ФОРМУЛИРОВКА ЗАДАНИЯ.
Оформите строки листинга, начиная с самой первой и заканчивая строкой с "pyautogui.click(x=141, y=508)" включительно, как JSON-список строк, по одной на каждую строку, без пустых строк.

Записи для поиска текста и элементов
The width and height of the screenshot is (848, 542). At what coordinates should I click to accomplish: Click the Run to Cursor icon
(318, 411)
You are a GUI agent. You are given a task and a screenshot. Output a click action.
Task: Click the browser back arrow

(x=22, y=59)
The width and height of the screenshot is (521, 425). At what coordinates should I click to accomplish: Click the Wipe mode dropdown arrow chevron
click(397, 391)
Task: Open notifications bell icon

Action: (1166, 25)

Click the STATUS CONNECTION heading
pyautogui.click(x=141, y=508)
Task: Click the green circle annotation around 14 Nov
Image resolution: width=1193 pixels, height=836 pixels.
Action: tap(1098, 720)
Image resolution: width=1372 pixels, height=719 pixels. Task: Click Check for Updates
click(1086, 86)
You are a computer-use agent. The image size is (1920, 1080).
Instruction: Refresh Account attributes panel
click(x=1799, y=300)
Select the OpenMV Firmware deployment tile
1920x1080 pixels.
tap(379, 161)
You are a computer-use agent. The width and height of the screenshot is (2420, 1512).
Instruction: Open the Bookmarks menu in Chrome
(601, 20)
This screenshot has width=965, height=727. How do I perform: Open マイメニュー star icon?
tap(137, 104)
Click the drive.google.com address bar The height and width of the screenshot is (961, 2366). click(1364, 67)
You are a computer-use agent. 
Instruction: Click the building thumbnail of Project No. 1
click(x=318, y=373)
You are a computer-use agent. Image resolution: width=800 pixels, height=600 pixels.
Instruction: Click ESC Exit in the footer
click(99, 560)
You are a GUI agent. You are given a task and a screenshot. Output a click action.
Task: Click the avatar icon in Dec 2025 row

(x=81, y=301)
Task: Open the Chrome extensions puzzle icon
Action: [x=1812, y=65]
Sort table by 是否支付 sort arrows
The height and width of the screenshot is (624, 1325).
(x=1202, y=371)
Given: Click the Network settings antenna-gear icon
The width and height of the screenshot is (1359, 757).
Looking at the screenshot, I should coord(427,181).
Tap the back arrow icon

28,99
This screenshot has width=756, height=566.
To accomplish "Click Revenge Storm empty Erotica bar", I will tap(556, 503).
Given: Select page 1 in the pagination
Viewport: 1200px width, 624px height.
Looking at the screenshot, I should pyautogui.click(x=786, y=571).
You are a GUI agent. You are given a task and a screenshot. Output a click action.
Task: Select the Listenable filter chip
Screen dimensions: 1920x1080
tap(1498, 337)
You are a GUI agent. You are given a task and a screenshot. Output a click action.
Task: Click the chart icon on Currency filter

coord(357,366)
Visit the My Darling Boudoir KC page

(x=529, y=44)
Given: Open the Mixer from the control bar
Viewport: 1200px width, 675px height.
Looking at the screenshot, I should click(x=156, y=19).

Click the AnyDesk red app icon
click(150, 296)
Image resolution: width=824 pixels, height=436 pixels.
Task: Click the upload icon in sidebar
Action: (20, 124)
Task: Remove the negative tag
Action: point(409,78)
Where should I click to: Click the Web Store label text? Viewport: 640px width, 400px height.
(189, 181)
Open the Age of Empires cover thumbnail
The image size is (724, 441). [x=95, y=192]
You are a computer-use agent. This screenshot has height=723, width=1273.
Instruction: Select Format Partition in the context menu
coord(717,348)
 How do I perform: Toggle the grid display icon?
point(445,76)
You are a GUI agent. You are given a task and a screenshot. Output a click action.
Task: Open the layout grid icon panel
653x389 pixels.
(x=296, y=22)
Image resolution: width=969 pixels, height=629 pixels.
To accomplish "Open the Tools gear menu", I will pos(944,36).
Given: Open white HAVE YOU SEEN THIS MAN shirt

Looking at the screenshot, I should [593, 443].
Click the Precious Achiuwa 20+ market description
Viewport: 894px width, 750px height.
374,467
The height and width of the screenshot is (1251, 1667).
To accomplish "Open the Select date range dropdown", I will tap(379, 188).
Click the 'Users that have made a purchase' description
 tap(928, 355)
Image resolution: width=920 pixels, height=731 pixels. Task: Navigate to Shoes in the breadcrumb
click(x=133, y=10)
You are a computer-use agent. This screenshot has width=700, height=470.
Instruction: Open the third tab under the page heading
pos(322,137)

ВЫПОЛНЕННОЕ УПРАЖНЕНИЕ.
[
  "The width and height of the screenshot is (848, 542). At what coordinates should I click to accomplish: Click the Run to Cursor icon",
  "(318, 411)",
  "You are a GUI agent. You are given a task and a screenshot. Output a click action.",
  "Task: Click the browser back arrow",
  "(x=22, y=59)",
  "The width and height of the screenshot is (521, 425). At what coordinates should I click to accomplish: Click the Wipe mode dropdown arrow chevron",
  "click(397, 391)",
  "Task: Open notifications bell icon",
  "Action: (1166, 25)",
  "Click the STATUS CONNECTION heading",
  "pyautogui.click(x=141, y=508)"
]